Provided text:
------

In figure, two line segments AC and BD intersect each other at the point P such that PA = 6 cm, PB = 3 cm, PC = 2.5 cm, PD = 5 cm, ∠APB = 50° and ∠CDP = 30°. Then, ∠PBA is equal to ______.
Options
50°
30°
60°
100°
Solution
In figure, two line segments AC and BD intersect each other at the point P such that PA = 6 cm, PB = 3 cm, PC = 2.5 cm, PD = 5 cm, ∠APB = 50° and ∠CDP = 30°. Then, ∠PBA is equal to 100°.
Explanation:
From ∆APB and ∆CPD,
∠APB = ∠CPD = 50° ......(Since they are vertically opposite angles)
`(AP)/(PD) = 6/5` ......(i)
Also, `(BP)/(CP) = 3/2.5`
Or `(BP)/(CP) = 6/5` ......(ii)

------

Data:

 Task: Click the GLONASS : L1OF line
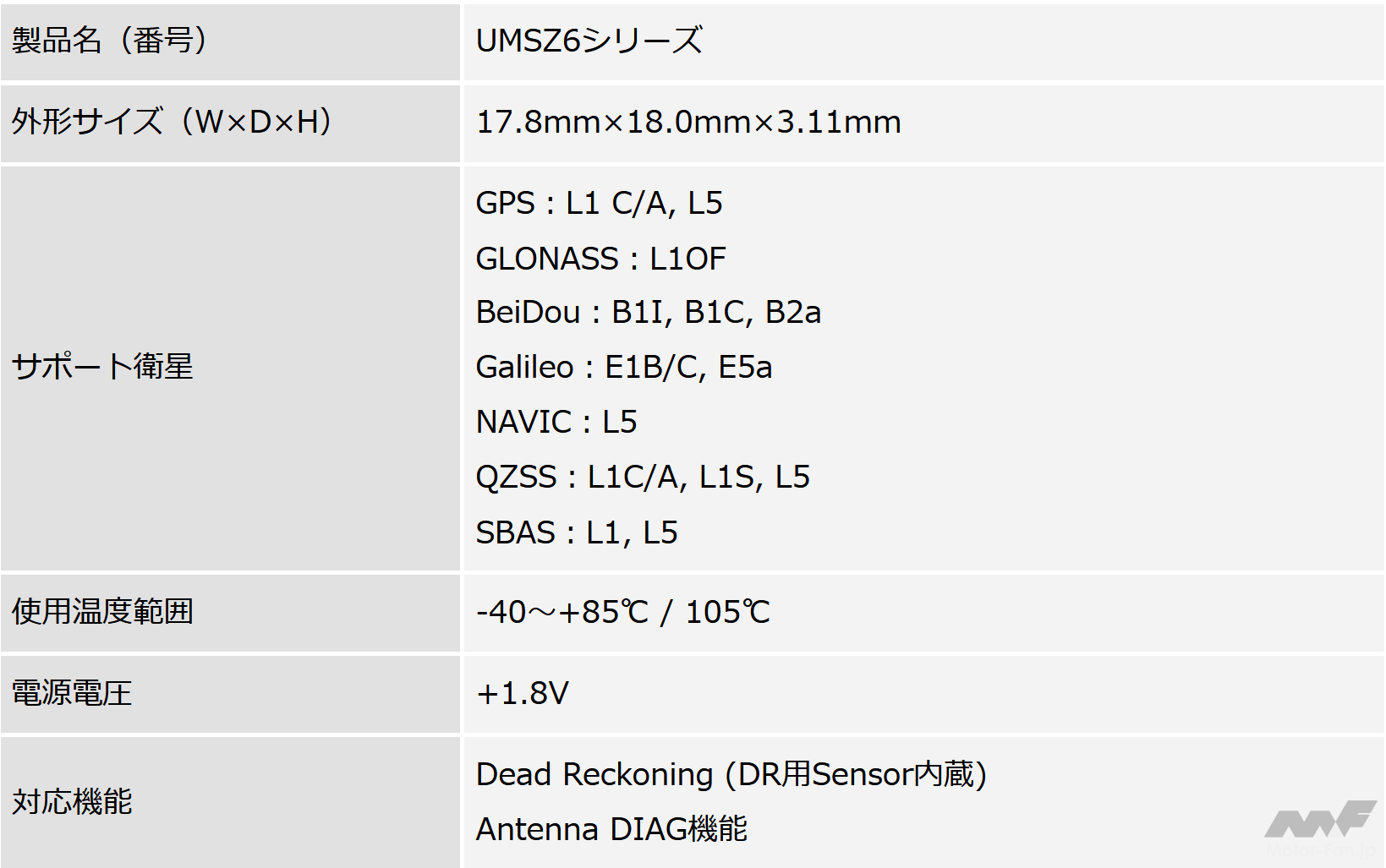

------

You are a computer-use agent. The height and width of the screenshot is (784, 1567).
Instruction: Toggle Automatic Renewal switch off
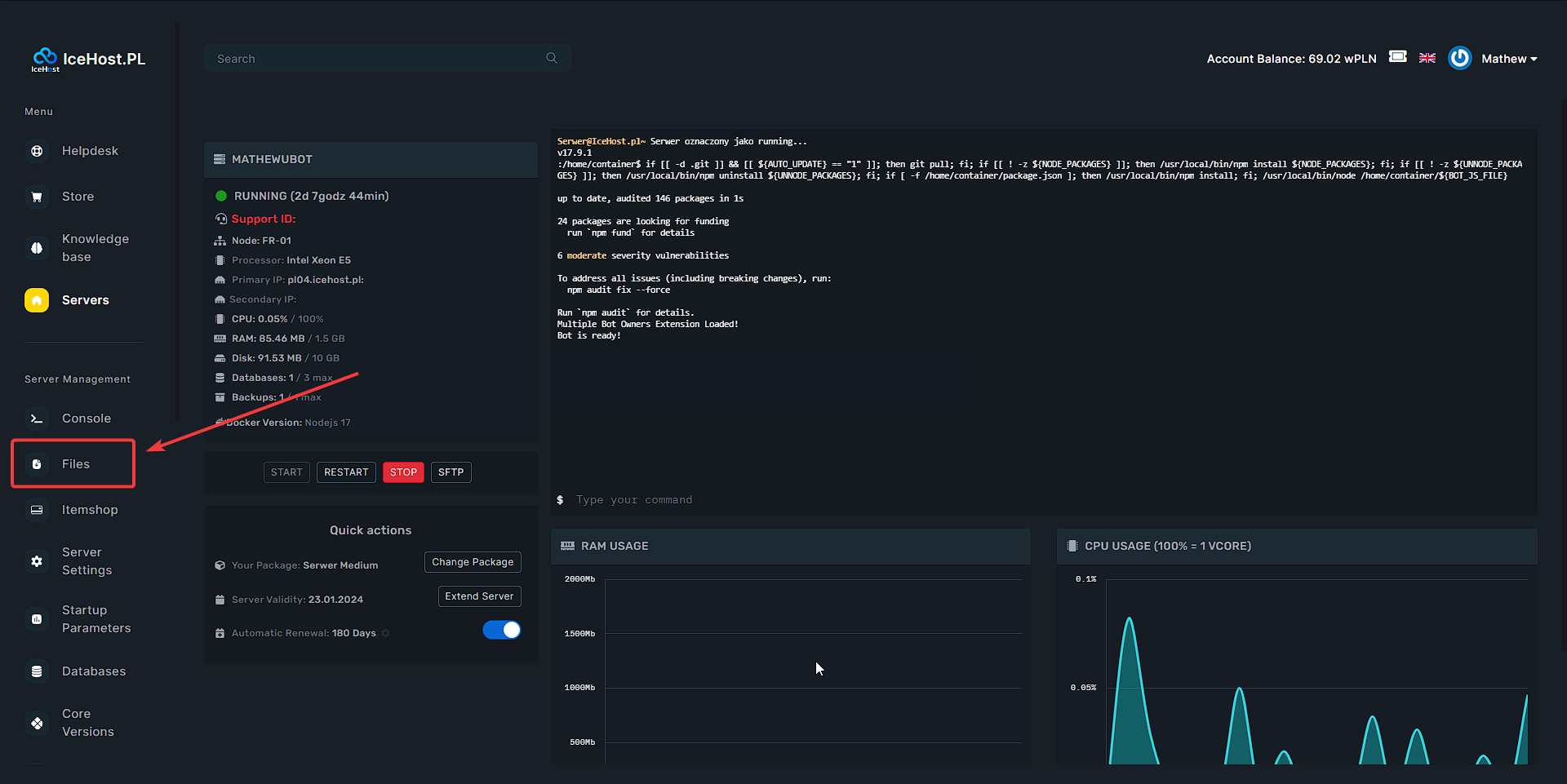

------

What this exercise asks:
[a] In the intersecting segments problem, why is ∠CPD equal to 50°? Answer in one to three sentences.
[b] Answer these questions on the intersecting segments problem:
(i) What length is given for PD?
(ii) What value does the solution give for ∠PBA?
(iii) To what fraction does the ratio BP/CP simplify?
[c] Extend the solution to the intersecting segments problem from its last line.

Written answers:
[a] ∠CPD equals ∠APB, which is given as 50°. The two are vertically opposite angles, formed where segments AC and BD cross at P.

[b]
(i) 5 cm
(ii) 100°
(iii) 6/5

[c]
From equations (i) and (ii),
We get,
`(AP)/(PD) = (BP)/(CP)`
So, ∆APB ∼ ∆DPC ......[Using SAS similarity criterion]
∴ ∠A = ∠D = 30° ......[Since, corresponding angles of similar triangles]
Since, Sum of angles of a triangle = 180°,
In ∆APB,
∠A + ∠B + ∠APB = 180°
So, 30° + ∠B + 50° = 180°
Then, ∠B = 180° – (50° + 30°)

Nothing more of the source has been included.